Eine Bilanz dessen, was im Leben als wichtig befunden wurde. Das sind die mit „Quintessenzen“ überschriebenen Gedichte von Ingrid Möller.
Ein Kinderbuch mit viel Musik und schönen Liedern, aber kein Liederbuch. So versteht sich „Ein Tag voll Musik. Beschäftigungsbuch für kleine Kinder“ von Steffen Mohr: Ein pädagogisch wertvolles Buch aus der DDR, das auch jetzt noch in den Kindergärten und zu Hause den Eltern eine wertvolle Hilfe ist, den Kleinen aber viel Spaß macht.
Große Aufregung im Dorf. Die herrscht in dem spannenden Kinderbuch „Die Pferdediebe von Seberitz“ von Martin Meißner. Denn das Ackerpferd Luci ist verschwunden. In seiner freien Zeit durften die Kinder auf ihr reiten. Doch dann sollte Luci verkauft werden …
Und damit sind wir wieder beim aktuellen Beitrag der Rubrik Fridays for Future angelangt. Jede Woche wird an dieser Stelle jeweils ein Buch vorgestellt, das im weitesten Sinne mit den Themen Klima, Umwelt und Frieden zu tun hat – also mit den ganz großen Themen der Erde und dieser Zeit. Wieder einmal spiegelt sich die große Geschichte in der Geschichte eines Lebens, das der Autor sehr gut kannte:
Erstmals 1989 veröffentlichte Klaus Möckel im Verlag Neues Leben Berlin die „Geschichte eines knorrigen Lebens“: Man hat es nicht leicht mit ihm. Max ist eigenwillig, ein Mensch mit allerhand Schrullen. Ein Wühler, der jäh alles hinschmeißen kann, ein Querkopf, der sich nicht gern in eine Sache hineinreden lässt. Geboren 1907 in der Familie eines ehemaligen Bergarbeiters, der das Wohnzimmer seines Hauses zum Schankraum macht, ist er nach eigenen Worten zu ungeschickt, um anderswo als im „Schacht“ zu schuften.
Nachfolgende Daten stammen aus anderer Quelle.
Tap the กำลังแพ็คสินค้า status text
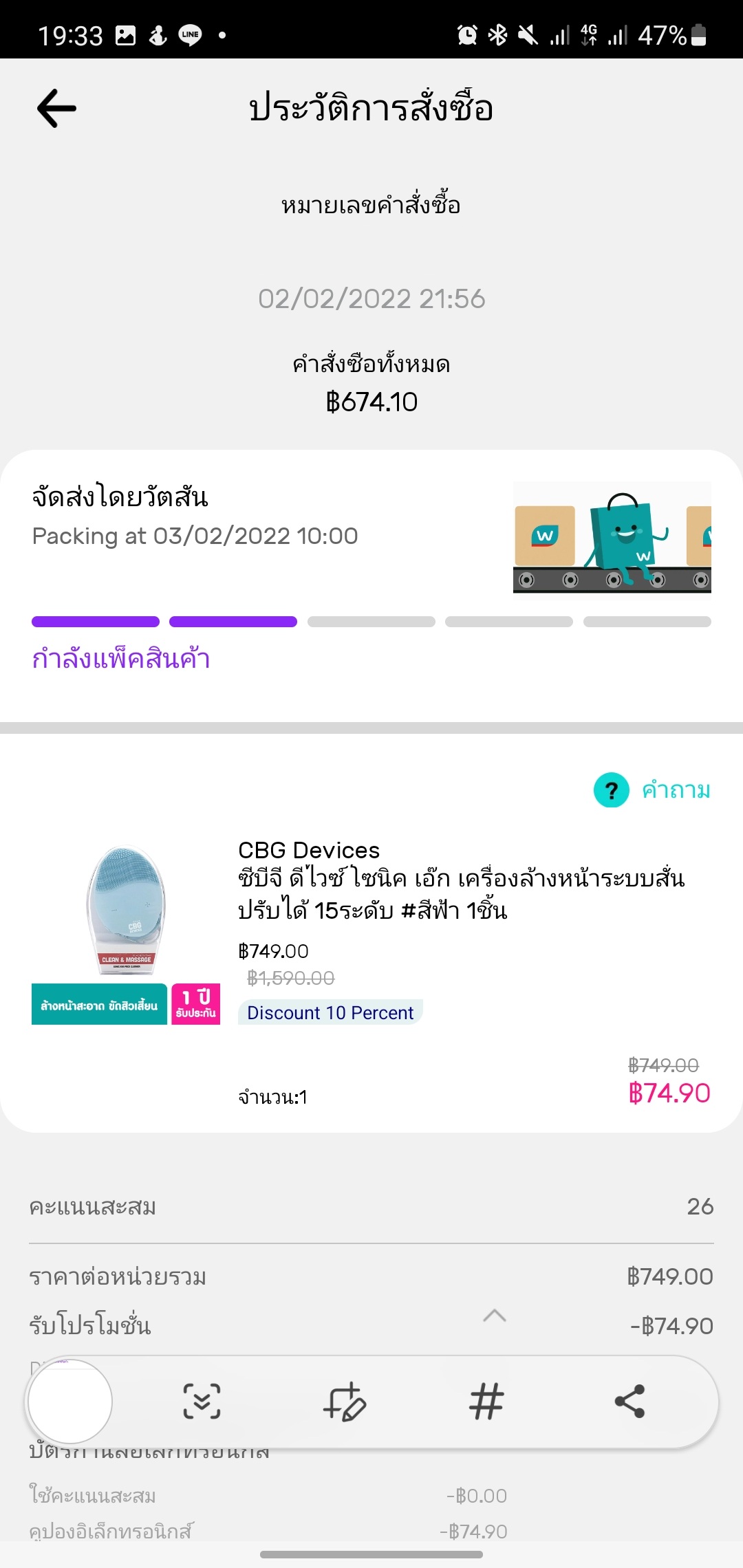Viewport: 743px width, 1568px height. pos(121,659)
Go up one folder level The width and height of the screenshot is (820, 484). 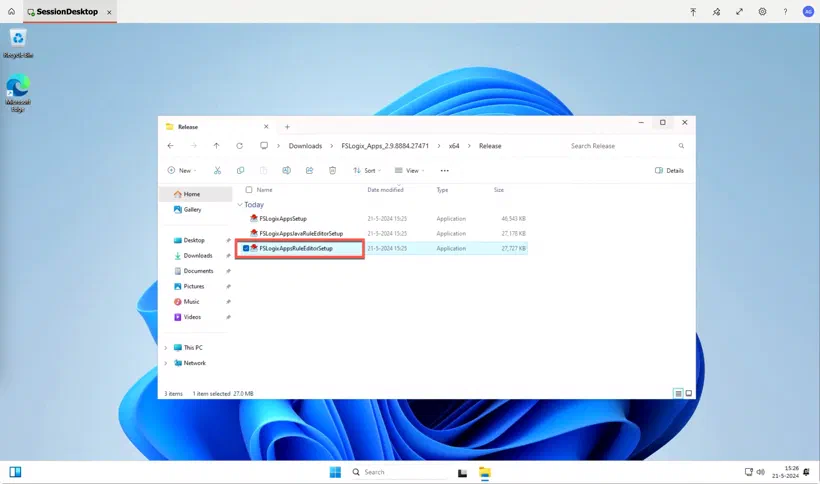coord(217,146)
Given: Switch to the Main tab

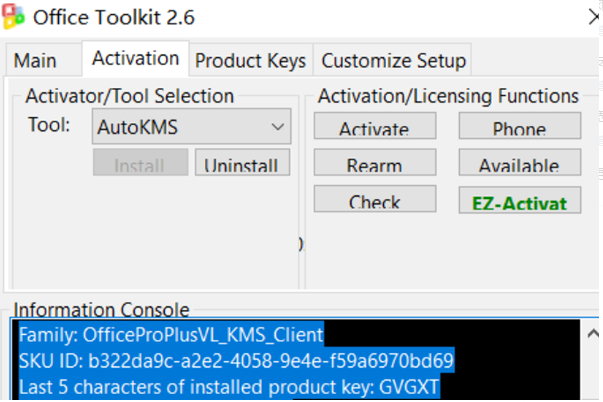Looking at the screenshot, I should 35,60.
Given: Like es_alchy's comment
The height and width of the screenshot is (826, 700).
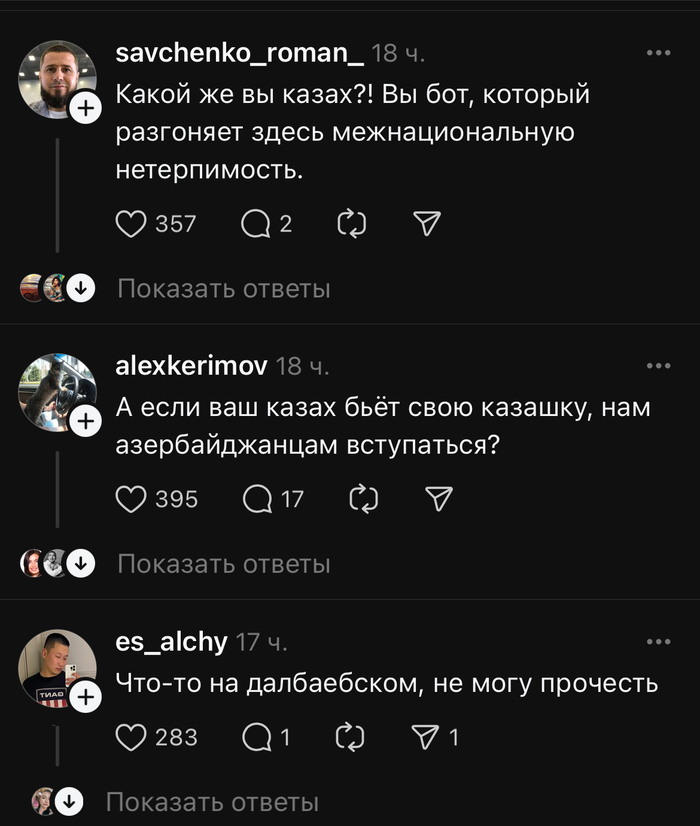Looking at the screenshot, I should [131, 738].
So rackert er jahrzehntelang untertage. Er überlebt einen Unfall, bei dem er zwischen zwei Kohlenzüge gerät, und beide Weltkriege – beim zweiten bewahrt ihn das „schwarze Gold“ vor der Front.
Der Hunger ist lange Zeit sein Begleiter. Was Wunder, wenn ihn der Gedanke ans Essen fasziniert. Viel muss es sein, zehn Klöße zum Mittag und zwanzig Pfund Brot die Woche, um die bei der Arbeit verbrauchten Kalorien auszugleichen. Doch Max, der seiner Frau das Rechnen überlässt, gern Bücher über ferne Länder liest, ohne großen Erfolg Englisch oder Russisch zu lernen versucht, ist viel mehr als ein starker Esser …
Mit viel Humor und einem Gespür für das Besondere hat Klaus Möckel die Geschichte seines Vaters aufgeschrieben, eines Arbeiters, wie man ihn in der heutigen Literatur kaum noch findet.
Der Auszug zeigt den Erfindungsreichtum, um die Not der Kriegs- und Nachkriegszeit zu überwinden:
"Ich kauf Leder und mach es selber. Wie bei den Arbeitslatschen."
Er reparierte die Schuhe tatsächlich, auf dem eisernen Dreifuß, laienhaft und fluchend, aber am nächsten Tag kam von unten ein Nagel durch, scheuerte ihm den Fuß wund, so dass aus dem Laufen die reinste Humpelei wurde. Und so fort. Schließlich wurde es ihm zuviel: "Also, hör zu, Frau, ich hab mit Karl Schmutzler geredet, er ist an der Harmonika interessiert. Hat mich schon früher mal angesprochen. Er will sie seiner Tochter zu Weihnachten schenken."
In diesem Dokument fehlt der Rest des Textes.